The application predicts the class of a car with random forest model based on engine displacement, number of cylinders, city mileage and highway mileage. The model was trained on mpg dataset from ggplot2 package. http://ggplot2.tidyverse.org/reference/mpg.html

This presentation is R presentation created in Rstudio.

The shiny app pitched by this presentation is at:http://georgymakarov.shinyapps.io/ddp_course_project/

The source code of the app is at: http://github.com/GeorgyMakarov/Shiny-car-predictor

Explore the dataset

Fuel efficiency decreases as displacement, number of cylinders increase. This is applicable to any class. This makes it possible to use the dataset for classification.

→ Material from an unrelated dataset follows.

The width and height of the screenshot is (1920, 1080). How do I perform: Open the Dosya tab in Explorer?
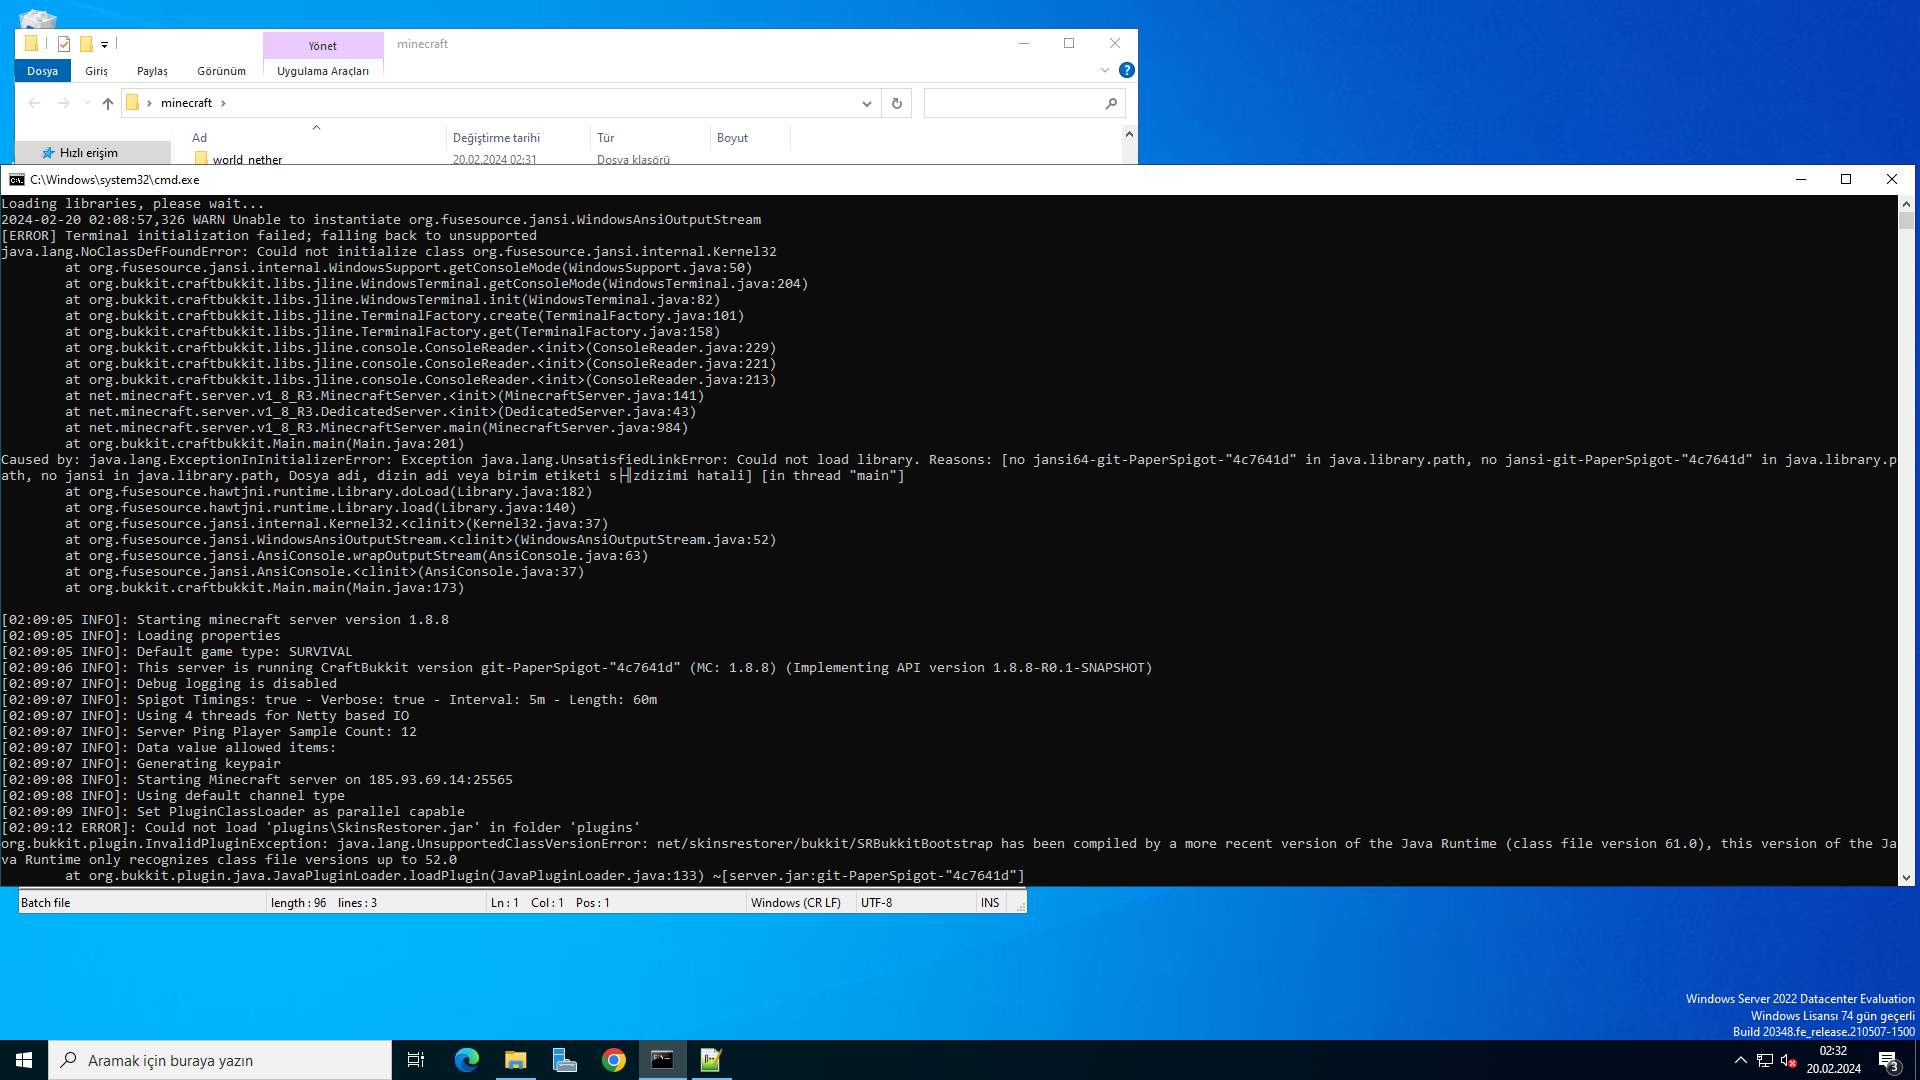click(x=42, y=71)
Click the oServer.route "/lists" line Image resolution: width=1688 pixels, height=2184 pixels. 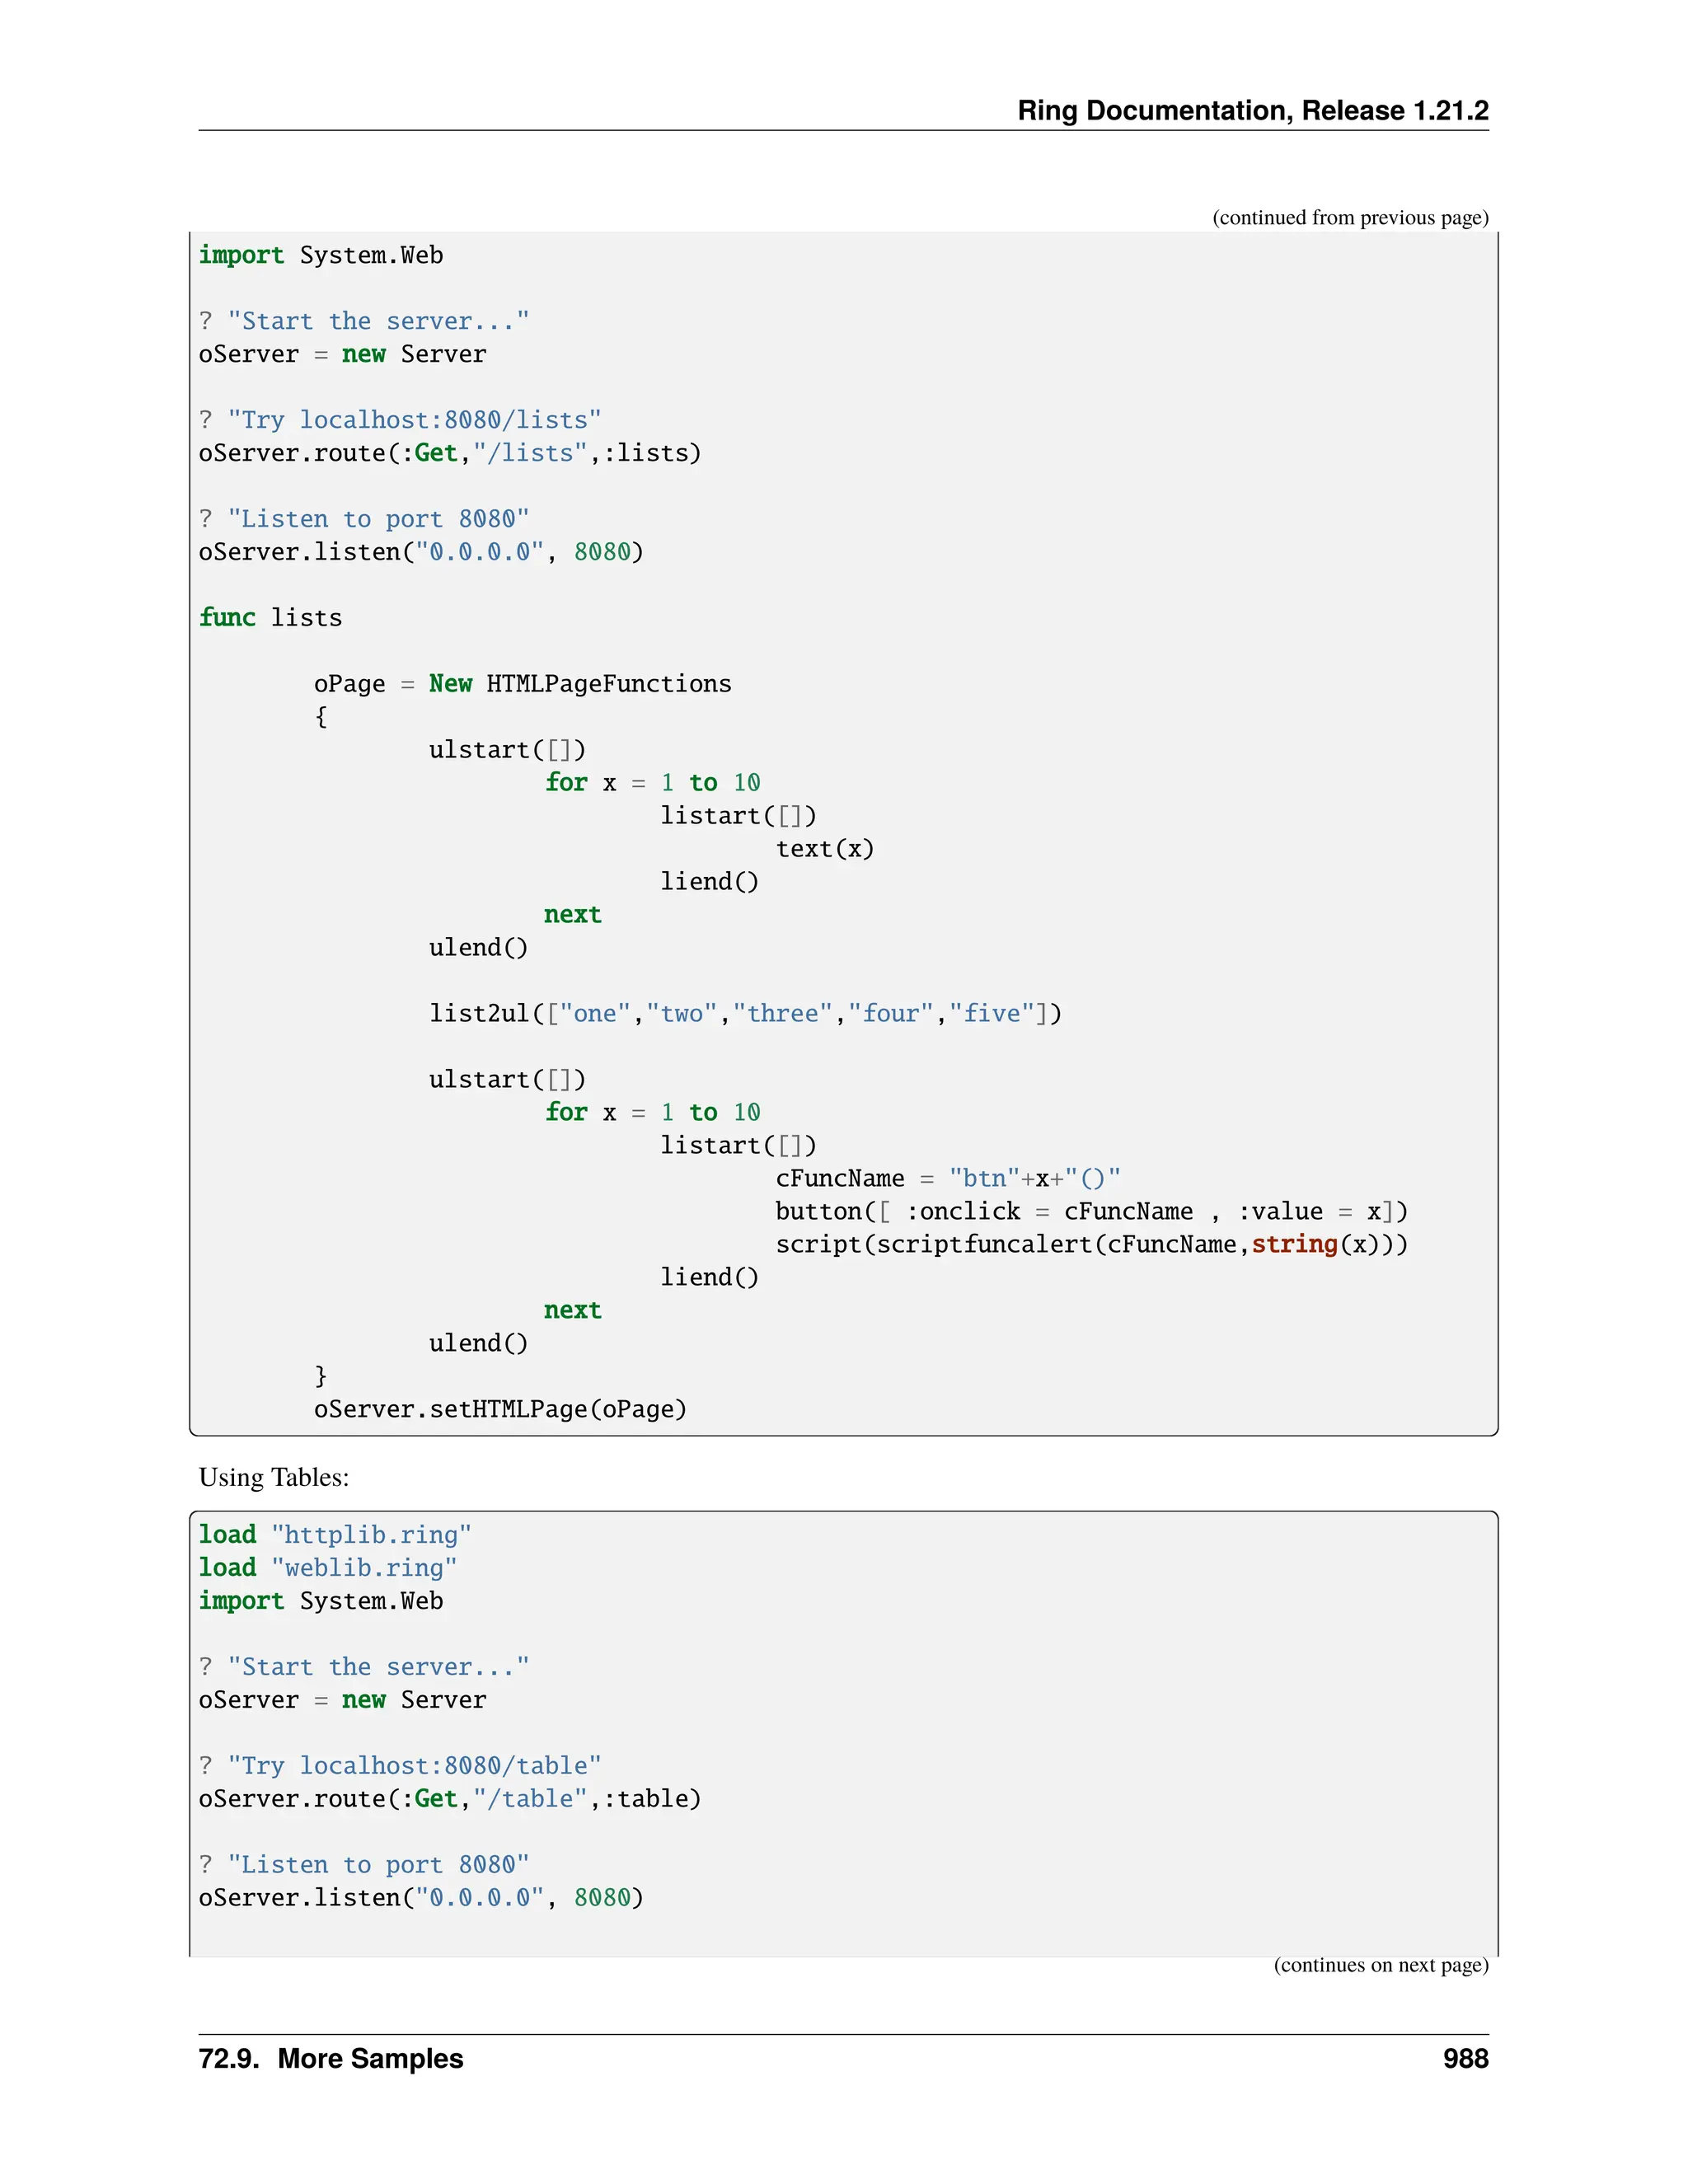449,454
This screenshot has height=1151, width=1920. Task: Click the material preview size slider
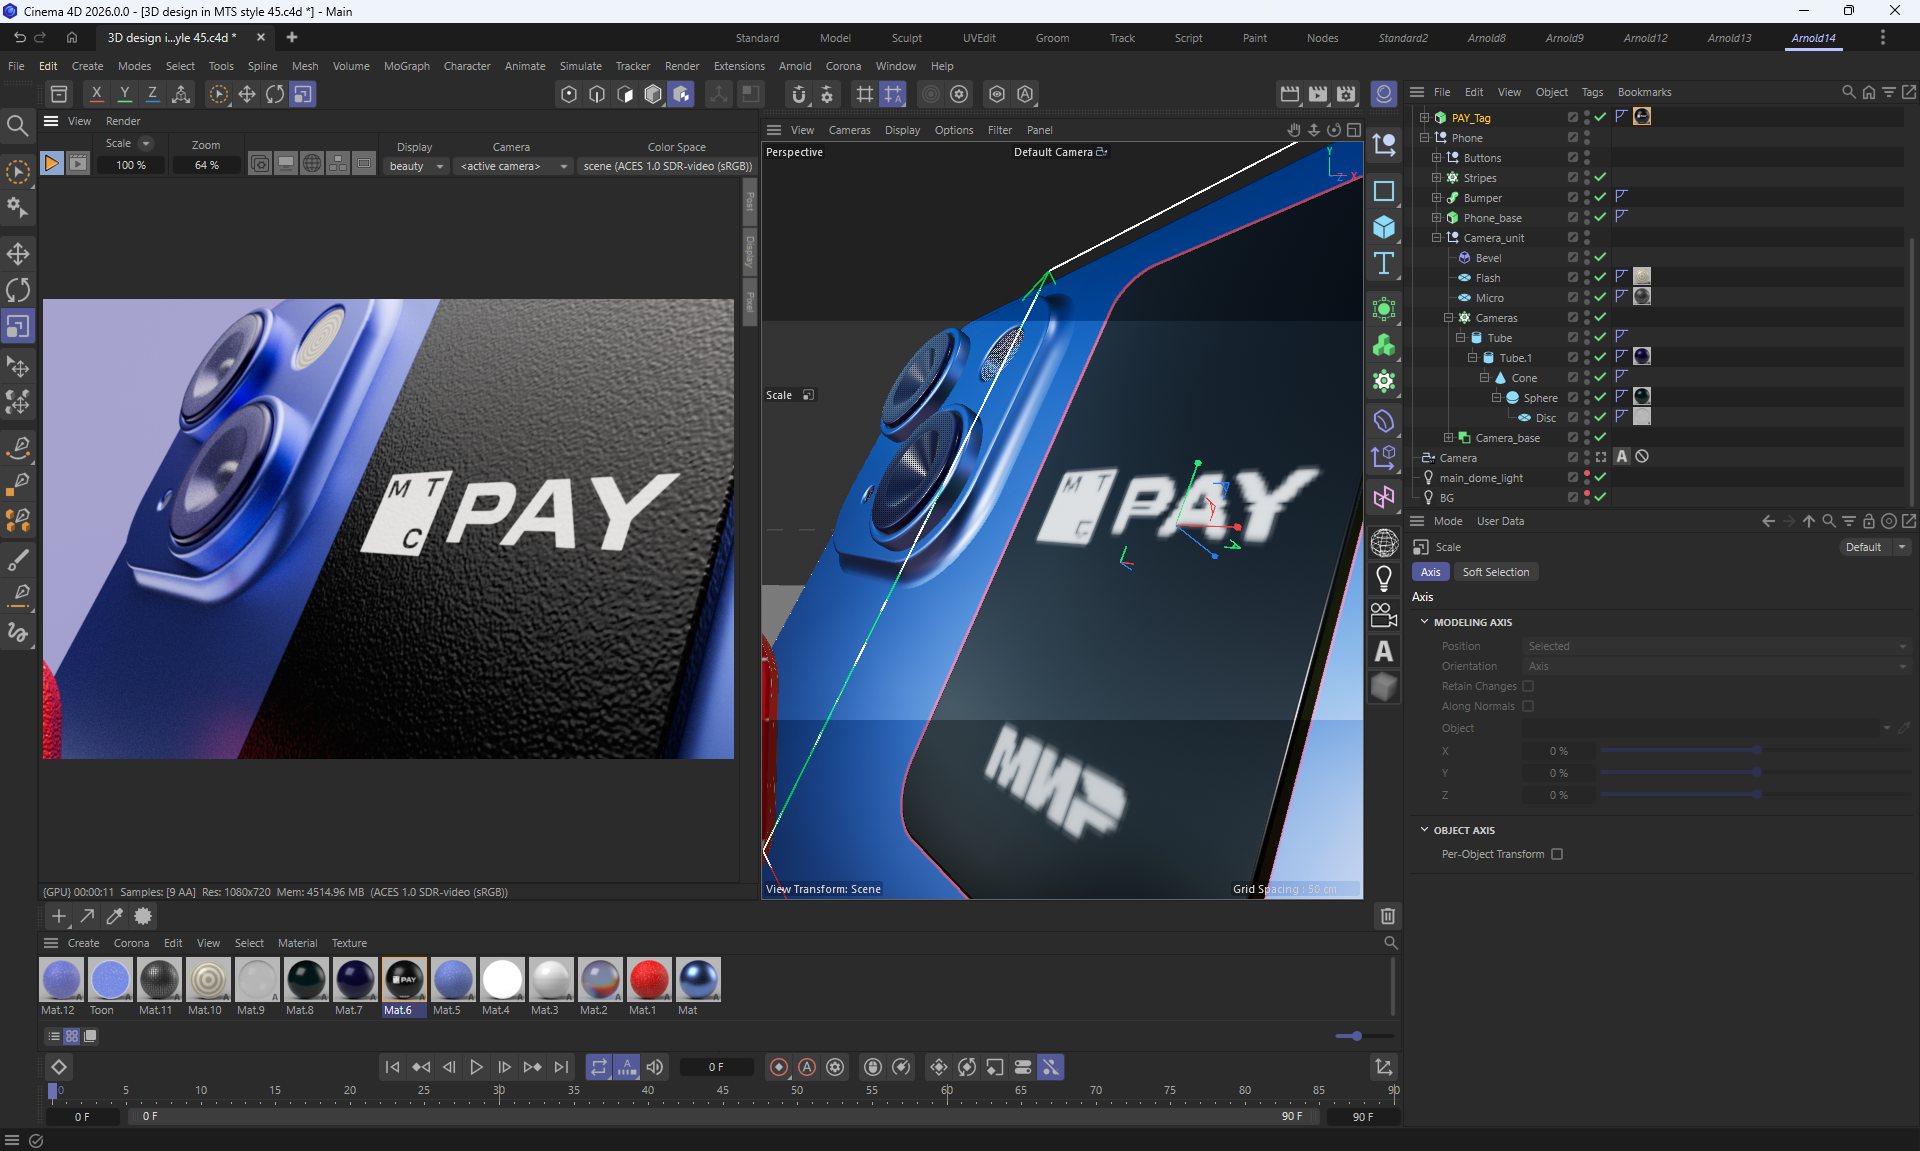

plot of chunk unnamed-chunk-1

Density plots

Density plots provide visual feedback to changes in values compared to the classes in the dataset.

plot of chunk unnamed-chunk-2

How the model works?

Model uses random forest algorithm with cross-validation.

control <- trainControl(method = "cv", number = 5)
set.seed(seed)
fit.rf <- train(class ~., data = training, method = "rf", metric = "Accuracy", trControl = control)
pred.rf <- predict(fit.rf, training)
conf_m <- confusionMatrix(pred.rf, training$class)
conf_m$overall["Accuracy"]
 Accuracy 
0.8829787